■ **Page excerpt**:
+ + + + + + +
TeamLease Services IPO hit markets: 10
points to know before subscribing
Teamlease
Services is expected to garner Rs 424 crore at the upper end of the price band.
Staffing
firm TeamLease Services initial public offer (IPO) hit primary market on
Tuesday (February 2). The company has fixed Rs 785-850 per share as the price
band for its IPO. The company is expected to garner Rs 424 crore at the upper
end of the price band. The issue will close on February 4.
Here are 10 key points you should know about TeamLease Services
About the company: Teamlease Services is one of
India’s leading providers of human resource services in the organised segment
delivering a broad range of human resource services to various industries with
a vision of putting India to work. Its services span the entire supply chain of
human resources in India, covering aspects of employment, employability and
education. Its core business is providing staffing solutions across industry
sectors and diverse functional areas. The majority of Associate Employees are
engaged in sales, logistics and customer service functions.
Objective of the issue: The company plans to use the
net proceeds out of estimated fresh issue of Rs 150 crores for funding existing
and incremental working capital requirements (Rs 80 crore), acquisitions and
other strategic initiatives (Rs 25 Crore), upgradation of the existing IT
infrastructure (Rs 15 Crore) and general corporate purposes.
Clients and competitors: Some of the clients of
the company include Vodafone, Dupont, Godrej Industries and PNB Housing
Finance. Top 5 clients contribute 17.6 per cent to the revenue and top-10
clients contribute 24.6 per cent to the revenue. TeamLease’s competitors
include Adecco SA, Manpower Inc, Randstad Holding NV, and Kelly services among
global peers and Quesscorp among Indian peers. There are no listed entities
similar to its line of business and comparable to its scale of operations.
Financials: TeamLease’s revenue has grown
at 30 per cent CAGR over the past 4 years. With an asset-light & zero debt
structure, the company plans to use the issue proceeds towards working capital,
upgradation of IT infrastructure and towards inorganic opportunities.
Strengths, opportunities and concerns:
According to Reliance Securities, market leadership, strong client engagements
and high industry growth rate are some of the positives for TeamLease. On ther
other hand, highly price competitive industry, lower contract duration, high
fungibility of vendors and high attrition and absorption of the temporary
personnel are some of the major risks and concerns for the company.
Valuation: According to Reliance Securities, at the
upper price band, TeamLease issue is priced at P/E of 49x FY15 EPS. Assuming 30
per cent EPS CAGR over FY15-17E, it’s priced at 30x FY17 EPS. Global listed
peers (including Randstad, Adecco) of TeamLease trade at 15.5x P/E with a
median RoE%/OP%/PAT% profile of 15%/5%/3%, respectively as compared to TeamLease’s
RoE%(post issue)/OP%/PAT% at 16%/1.2%/1.5%, respectively.
Outlook: According to SMC Investments and
Advisors, the company is looking to increase its value- added business by
playing more active role in candidate selections and trainings, but the company
faces risk from low entry barriers, resulting in high competition. The industry
is highly fragmented with no significant differentiation between staffing
services offered by various players. However, this issue is likely to create
fancy being first mover IPO in the Staffing segment. A long term investor can
opt the issue.
IPO Grading: The offer has been graded by
CRISIL Research and has been assigned a CRISIL IPO grade of ‘4/5’.
Lead Managers: IDFC Securities, Credit
Suisse and ICICI Securities are the lead managers of the issue.
About Industry: India is the world’s second
largest labour market. Only around 10 per cent of its labour force works in
formal employment. According to Sharekhan, the overall workforce is expected to
grow at a CAGR of 2-3 per cent during 2011-12 to 2018-2019. The formal
workplace is expected to grow at a CAGR of 9-10 per cent during 2011-2012 to
2018-2019. Sectors such as manufacturing, financial, real estate and business
services and retail will continue to have a relatively higher proportion of the
workforce. Sectors such as IT enabled services and banking, financial services
and insurance are expected to have relatively higher growth in overall
employment as compared to other sectors.
+ + + + + + +
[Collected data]
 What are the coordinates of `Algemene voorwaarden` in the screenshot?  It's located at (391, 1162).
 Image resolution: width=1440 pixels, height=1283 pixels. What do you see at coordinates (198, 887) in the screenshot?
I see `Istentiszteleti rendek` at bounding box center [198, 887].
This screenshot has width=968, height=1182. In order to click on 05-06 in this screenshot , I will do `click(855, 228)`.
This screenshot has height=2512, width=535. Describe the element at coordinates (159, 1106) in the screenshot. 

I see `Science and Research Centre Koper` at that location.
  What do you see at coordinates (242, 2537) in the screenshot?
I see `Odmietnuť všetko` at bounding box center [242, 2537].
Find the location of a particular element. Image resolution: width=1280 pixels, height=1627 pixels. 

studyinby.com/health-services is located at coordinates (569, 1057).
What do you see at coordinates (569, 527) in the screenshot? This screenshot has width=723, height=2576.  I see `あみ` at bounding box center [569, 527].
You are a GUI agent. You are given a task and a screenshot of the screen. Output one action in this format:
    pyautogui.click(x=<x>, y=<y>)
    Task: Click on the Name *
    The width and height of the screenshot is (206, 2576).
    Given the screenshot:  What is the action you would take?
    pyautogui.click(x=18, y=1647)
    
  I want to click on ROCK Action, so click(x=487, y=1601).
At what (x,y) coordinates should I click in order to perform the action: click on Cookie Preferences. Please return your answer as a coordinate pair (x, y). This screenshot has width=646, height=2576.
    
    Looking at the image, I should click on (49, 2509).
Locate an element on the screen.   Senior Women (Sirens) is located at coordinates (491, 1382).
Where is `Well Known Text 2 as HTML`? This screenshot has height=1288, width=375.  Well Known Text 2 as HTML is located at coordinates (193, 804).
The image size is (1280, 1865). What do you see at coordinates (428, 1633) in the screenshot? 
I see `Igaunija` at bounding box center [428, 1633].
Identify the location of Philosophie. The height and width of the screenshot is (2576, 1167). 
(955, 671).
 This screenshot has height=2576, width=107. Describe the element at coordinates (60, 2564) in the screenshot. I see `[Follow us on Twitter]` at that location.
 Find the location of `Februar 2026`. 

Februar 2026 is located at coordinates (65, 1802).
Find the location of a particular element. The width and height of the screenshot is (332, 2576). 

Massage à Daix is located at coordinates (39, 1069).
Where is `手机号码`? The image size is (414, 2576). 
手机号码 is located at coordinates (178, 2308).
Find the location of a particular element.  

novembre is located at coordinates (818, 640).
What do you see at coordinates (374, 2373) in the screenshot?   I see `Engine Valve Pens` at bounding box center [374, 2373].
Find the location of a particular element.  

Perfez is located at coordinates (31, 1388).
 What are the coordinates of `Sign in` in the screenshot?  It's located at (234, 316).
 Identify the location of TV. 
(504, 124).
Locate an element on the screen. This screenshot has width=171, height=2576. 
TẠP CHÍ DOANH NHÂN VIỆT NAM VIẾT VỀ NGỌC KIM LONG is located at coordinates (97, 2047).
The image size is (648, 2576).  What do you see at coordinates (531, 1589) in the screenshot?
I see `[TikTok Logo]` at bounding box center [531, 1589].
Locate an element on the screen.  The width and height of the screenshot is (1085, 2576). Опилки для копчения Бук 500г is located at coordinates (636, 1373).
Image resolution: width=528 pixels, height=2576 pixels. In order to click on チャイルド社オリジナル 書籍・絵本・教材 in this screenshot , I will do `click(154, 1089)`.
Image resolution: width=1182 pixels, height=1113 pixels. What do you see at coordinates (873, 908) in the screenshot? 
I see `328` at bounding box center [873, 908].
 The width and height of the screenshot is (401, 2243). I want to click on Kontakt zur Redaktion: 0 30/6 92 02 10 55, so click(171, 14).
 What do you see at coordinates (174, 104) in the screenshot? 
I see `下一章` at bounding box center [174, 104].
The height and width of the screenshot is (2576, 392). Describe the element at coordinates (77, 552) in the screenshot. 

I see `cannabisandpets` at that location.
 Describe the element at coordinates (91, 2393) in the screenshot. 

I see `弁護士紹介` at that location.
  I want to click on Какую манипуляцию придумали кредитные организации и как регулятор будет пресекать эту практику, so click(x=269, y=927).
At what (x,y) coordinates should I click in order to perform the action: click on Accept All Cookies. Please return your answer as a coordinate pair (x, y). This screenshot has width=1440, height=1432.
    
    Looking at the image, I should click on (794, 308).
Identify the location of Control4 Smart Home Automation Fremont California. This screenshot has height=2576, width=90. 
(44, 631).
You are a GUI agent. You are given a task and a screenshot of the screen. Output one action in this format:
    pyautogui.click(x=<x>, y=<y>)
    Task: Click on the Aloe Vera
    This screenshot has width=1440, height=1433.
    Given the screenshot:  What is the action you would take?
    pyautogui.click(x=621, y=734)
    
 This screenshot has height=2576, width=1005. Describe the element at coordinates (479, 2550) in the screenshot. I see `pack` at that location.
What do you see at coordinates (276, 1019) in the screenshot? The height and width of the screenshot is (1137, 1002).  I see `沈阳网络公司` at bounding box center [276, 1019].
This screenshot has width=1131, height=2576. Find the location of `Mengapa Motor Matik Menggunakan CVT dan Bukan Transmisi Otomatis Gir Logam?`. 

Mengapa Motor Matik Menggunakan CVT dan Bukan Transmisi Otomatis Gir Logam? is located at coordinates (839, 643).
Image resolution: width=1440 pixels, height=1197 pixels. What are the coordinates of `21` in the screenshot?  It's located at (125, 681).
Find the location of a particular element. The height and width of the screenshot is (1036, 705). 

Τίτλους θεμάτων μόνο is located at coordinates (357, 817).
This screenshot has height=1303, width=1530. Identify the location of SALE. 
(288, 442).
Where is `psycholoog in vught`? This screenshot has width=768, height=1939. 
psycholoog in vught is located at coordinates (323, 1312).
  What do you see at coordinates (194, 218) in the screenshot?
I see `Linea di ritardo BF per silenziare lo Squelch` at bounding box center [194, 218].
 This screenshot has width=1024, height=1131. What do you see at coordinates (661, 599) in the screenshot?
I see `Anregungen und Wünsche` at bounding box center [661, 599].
+ + + + + + +
■ **Work item A**:
What per-share price band did the company set for the IPO, according to the TeamLease IPO article?
■ **Work item B**:
List every client of the company named in the TeamLease IPO article.
■ **Work item C**:
Reproduce the part of the TeamLease IPO article between "Outlook: According to" and "opt the issue.", inclusive, word for word.

■ **Exercise response A**:
Rs 785-850 per share.

■ **Exercise response B**:
Vodafone, Dupont, Godrej Industries, PNB Housing Finance

■ **Exercise response C**:
Outlook: According to SMC Investments and
Advisors, the company is looking to increase its value- added business by
playing more active role in candidate selections and trainings, but the company
faces risk from low entry barriers, resulting in high competition. The industry
is highly fragmented with no significant differentiation between staffing
services offered by various players. However, this issue is likely to create
fancy being first mover IPO in the Staffing segment. A long term investor can
opt the issue.